Experiment 3 — Token Efficiency: Context window impact at scale

Research question

At what codebase size does guardian's token compression become critical — i.e., at what point does raw file exploration exhaust the context window before finding the answer?

Design

Synthetic scale ladder: Test the same navigation task against repos of increasing size:

  • Small: ~20 files (test-fixtures)
  • Medium: ~100 files (guardian self)
  • Large: ~500 files (ghostwriter, yowi_app)
  • Very large: ~2000+ files (fastapi)

For each scale point:

  1. Measure how many tokens raw exploration consumes before finding the target
  2. Measure how many tokens guardian orientation consumes
  3. Record whether gemma4's 128K context window would be exhausted

Key comparison: At what file count does the Baseline agent hit context limits before finding the answer?
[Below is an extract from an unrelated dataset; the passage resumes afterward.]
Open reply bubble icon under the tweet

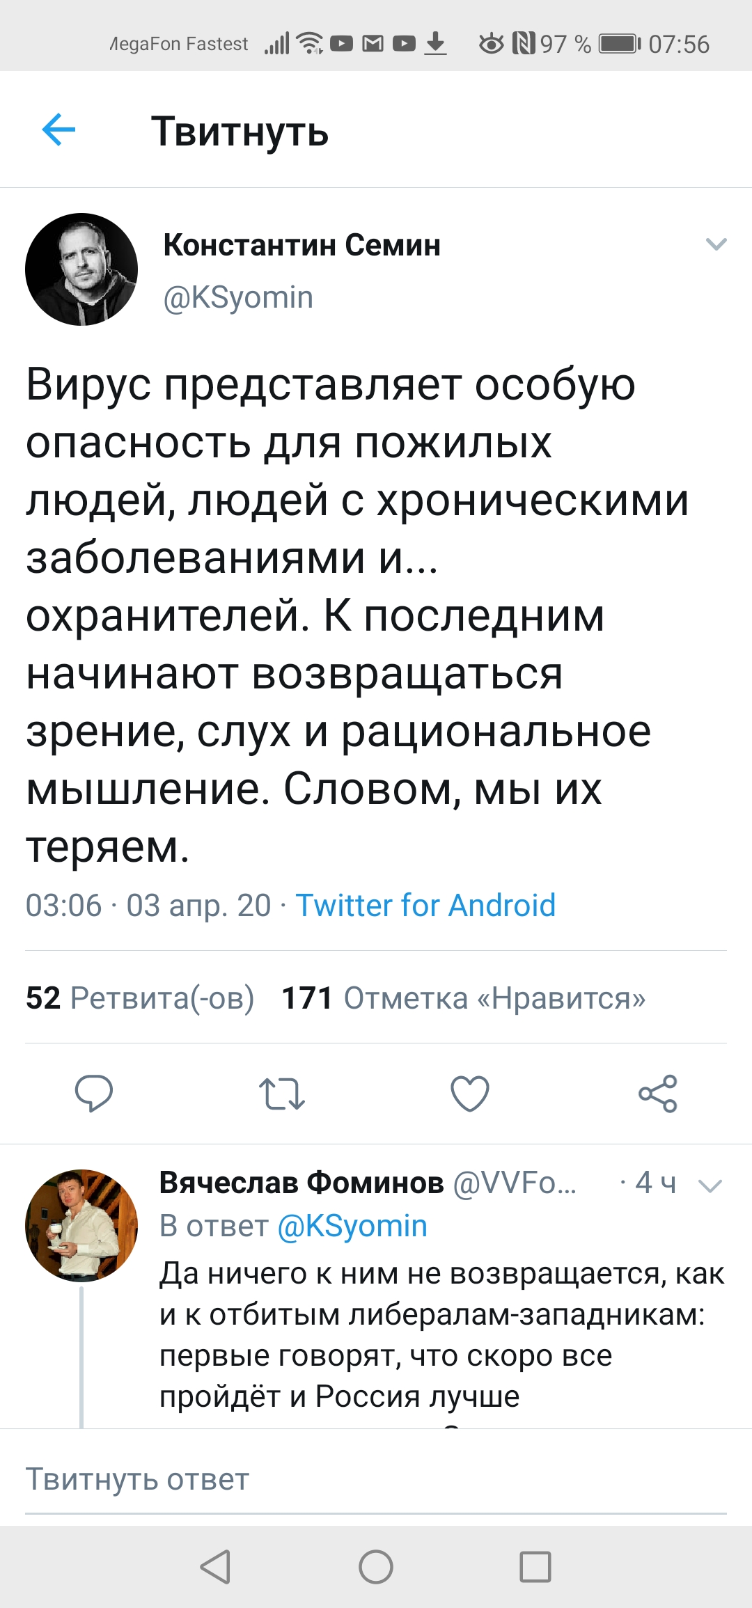pyautogui.click(x=94, y=1093)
Guardian's compression advantage grows non-linearly with codebase size.

Metrics

  • raw_orient_tokens(n): tokens to find target file via list_dir + read_file at scale n
  • guardian_orient_tokens(n): tokens for guardian_search + guardian_orient at scale n
  • compression_ratio(n): raw/guardian at each scale point
  • context_exhaustion_threshold: file count at which raw exploration fails

Implementation Plan

Step 1: Agent harness (experiments/agent_harness.py)

AgentHarness(
  model="gemma4:latest",          # ollama model
  condition="baseline|guardian",  # which tools
  task=BenchmarkTask,             # from multi-codebase-tasks.jsonl
  repo_root=str,                  # absolute path to repo
  specs_dir=str,                  # path to .specs for guardian condition
  max_turns=15,                   # prevent infinite loops
  max_tokens=60_000               # context budget
)

Tools available in baseline condition:

  • list_dir(path) → directory listing
  • read_file(path) → file contents (truncated at 3000 chars)
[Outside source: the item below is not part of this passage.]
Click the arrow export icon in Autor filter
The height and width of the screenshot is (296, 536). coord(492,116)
Tools added in guardian condition:

  • guardian_search(query) → calls node dist/cli.js search --query
  • guardian_orient() → returns architecture-context.md guardian block

Stop tool (both conditions):

  • declare_answer(files: list[str], symbols: list[str]) → terminates episode

Step 2: Task runner (experiments/run_experiment.py)

python experiments/run_experiment.py \
  --tasks tests/benchmark/multi-codebase-tasks.jsonl \
  --condition baseline          # or guardian \
  --model gemma4:latest \
  --output experiments/results/baseline.jsonl

Runs all 31 tasks, writes per-task results. Takes ~2-4 hours on a Mac M-series for 31 tasks × 2 conditions with gemma4.

Step 3: Analysis (experiments/analyze.py)

Loads both result files, computes all metrics, outputs:

  • Paper-ready table (LaTeX + markdown)
  • Per-task breakdown CSV
  • Statistical significance (Wilcoxon signed-rank on paired tasks)

File Structure

experiments/
  README.md                    ← this file
  agent_harness.py             ← core agent loop with tool dispatch
  run_experiment.py            ← CLI runner for batch execution
  analyze.py                   ← results analysis + table generation
  prompts/
    system_baseline.txt        ← system prompt for baseline condition
    system_guardian.txt        ← system prompt for guardian condition
  results/
    baseline.jsonl             ← per-task results, baseline condition
    guardian.jsonl             ← per-task results, guardian condition
    analysis.md                ← generated comparison report

Research Claim Being Tested

"Guardian reduces the number of agent turns and tokens required to correctly identify relevant code locations by providing a compressed, pre-indexed orientation layer. On 31 navigation tasks across 6 programming languages, agents equipped with Guardian found correct files in X fewer turns and consumed Y% fewer tokens, while achieving Z% higher declaration accuracy compared to agents using only direct file exploration."

If Z ≥ 10pp and Y ≥ 30%, that's a publishable result at a workshop venue (MSR, ICSE NIER, FSE Ideas). If Z ≥ 20pp, it's a full paper contribution.